Promoting Mental Health Resilience and Mitigating COVID-19 Stressors in Middle School

Principal Investigator: Dr. Maciel M. Hernandez, University of California–Davis
Graduate Research Assistant: Jamila Espinosa
School Contractor/Collaborator: Francisco Hernández

Latino youth in the United States often face limited academic opportunities and heightened mental health disparities. These disparities are more pronounced among Latino youth in rural communities with economic and structural constraints, underscoring the need for research on Latino children’s development anchored in youth’s lived psychosocial experiences. Yet targeted programs addressing rural youth’s mental health stressors are limited. The COVID-19 pandemic placed significant stress on students and exacerbated youth mental health concerns.
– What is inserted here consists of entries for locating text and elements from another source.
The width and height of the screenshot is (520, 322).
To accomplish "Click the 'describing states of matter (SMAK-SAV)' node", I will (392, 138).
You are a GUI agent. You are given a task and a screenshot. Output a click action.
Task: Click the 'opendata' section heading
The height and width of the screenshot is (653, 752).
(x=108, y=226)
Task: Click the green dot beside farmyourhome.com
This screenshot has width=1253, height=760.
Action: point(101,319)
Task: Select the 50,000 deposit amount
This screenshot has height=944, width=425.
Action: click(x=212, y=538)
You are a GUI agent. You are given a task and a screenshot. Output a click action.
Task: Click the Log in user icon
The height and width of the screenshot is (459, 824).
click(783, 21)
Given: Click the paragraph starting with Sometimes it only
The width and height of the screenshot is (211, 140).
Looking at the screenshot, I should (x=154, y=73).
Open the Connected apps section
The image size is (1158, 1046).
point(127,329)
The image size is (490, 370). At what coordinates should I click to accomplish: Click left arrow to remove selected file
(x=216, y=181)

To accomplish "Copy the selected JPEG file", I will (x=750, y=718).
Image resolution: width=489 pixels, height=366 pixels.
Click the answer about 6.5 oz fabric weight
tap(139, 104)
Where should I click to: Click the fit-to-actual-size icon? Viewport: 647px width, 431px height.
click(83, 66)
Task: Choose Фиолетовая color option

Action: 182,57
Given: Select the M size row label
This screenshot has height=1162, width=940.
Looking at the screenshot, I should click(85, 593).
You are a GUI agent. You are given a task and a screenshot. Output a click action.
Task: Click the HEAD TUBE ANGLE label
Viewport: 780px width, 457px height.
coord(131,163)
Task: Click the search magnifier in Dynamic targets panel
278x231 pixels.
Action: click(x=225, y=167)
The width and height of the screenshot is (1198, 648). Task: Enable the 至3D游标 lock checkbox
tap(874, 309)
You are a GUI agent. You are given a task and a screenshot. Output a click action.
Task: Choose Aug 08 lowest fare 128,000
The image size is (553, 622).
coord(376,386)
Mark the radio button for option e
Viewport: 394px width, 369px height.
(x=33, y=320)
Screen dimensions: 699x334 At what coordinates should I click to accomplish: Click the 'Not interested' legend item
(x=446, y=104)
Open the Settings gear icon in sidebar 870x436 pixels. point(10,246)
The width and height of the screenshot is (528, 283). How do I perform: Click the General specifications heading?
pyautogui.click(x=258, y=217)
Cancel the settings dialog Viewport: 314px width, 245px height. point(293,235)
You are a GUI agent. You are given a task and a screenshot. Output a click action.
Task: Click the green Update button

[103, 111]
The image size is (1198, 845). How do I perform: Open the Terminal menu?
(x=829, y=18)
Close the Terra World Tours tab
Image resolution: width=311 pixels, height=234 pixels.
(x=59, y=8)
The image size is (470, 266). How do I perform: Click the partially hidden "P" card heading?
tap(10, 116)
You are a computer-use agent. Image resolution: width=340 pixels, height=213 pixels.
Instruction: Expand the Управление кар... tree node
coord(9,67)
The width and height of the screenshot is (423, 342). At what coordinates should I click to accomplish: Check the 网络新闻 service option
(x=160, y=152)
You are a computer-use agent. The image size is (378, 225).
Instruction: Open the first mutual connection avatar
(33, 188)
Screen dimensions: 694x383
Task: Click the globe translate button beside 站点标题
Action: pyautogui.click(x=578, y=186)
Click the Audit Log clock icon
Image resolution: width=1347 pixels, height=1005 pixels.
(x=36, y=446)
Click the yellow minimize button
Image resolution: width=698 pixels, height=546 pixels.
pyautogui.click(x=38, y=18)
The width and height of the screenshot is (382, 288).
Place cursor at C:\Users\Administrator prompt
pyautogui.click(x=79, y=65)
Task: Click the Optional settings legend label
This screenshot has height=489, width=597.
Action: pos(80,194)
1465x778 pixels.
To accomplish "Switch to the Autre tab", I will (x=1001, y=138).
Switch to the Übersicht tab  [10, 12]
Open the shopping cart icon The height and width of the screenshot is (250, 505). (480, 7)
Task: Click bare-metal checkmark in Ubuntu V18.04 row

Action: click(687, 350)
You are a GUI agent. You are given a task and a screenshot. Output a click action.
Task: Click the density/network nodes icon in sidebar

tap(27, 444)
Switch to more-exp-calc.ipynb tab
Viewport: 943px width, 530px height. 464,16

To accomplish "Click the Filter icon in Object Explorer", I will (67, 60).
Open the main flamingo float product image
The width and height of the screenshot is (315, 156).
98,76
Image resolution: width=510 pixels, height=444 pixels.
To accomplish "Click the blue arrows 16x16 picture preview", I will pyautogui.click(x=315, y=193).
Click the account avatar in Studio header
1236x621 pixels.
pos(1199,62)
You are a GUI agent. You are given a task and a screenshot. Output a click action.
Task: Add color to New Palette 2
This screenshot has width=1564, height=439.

In addition, the pandemic disproportionately affected California’s Central Valley, a region with a large Latino population, because of existing health inequities and greater high-risk work industry participation.

The proposed study will be a partnership of researchers from the University of California–Davis and teachers and administrators at Huron Middle School, a school that is in a primarily Latino (97%) rural community in California’s Central Valley. This project builds on prior research focusing on how school-based relationships and students’ sense of school belonging, which includes feeling connected to school, as well as cultural factors, promote positive academic and mental health outcomes. The team aims to assess mental health resilience as a critical component to fostering academic success in rural middle school students in the COVID-19 pandemic.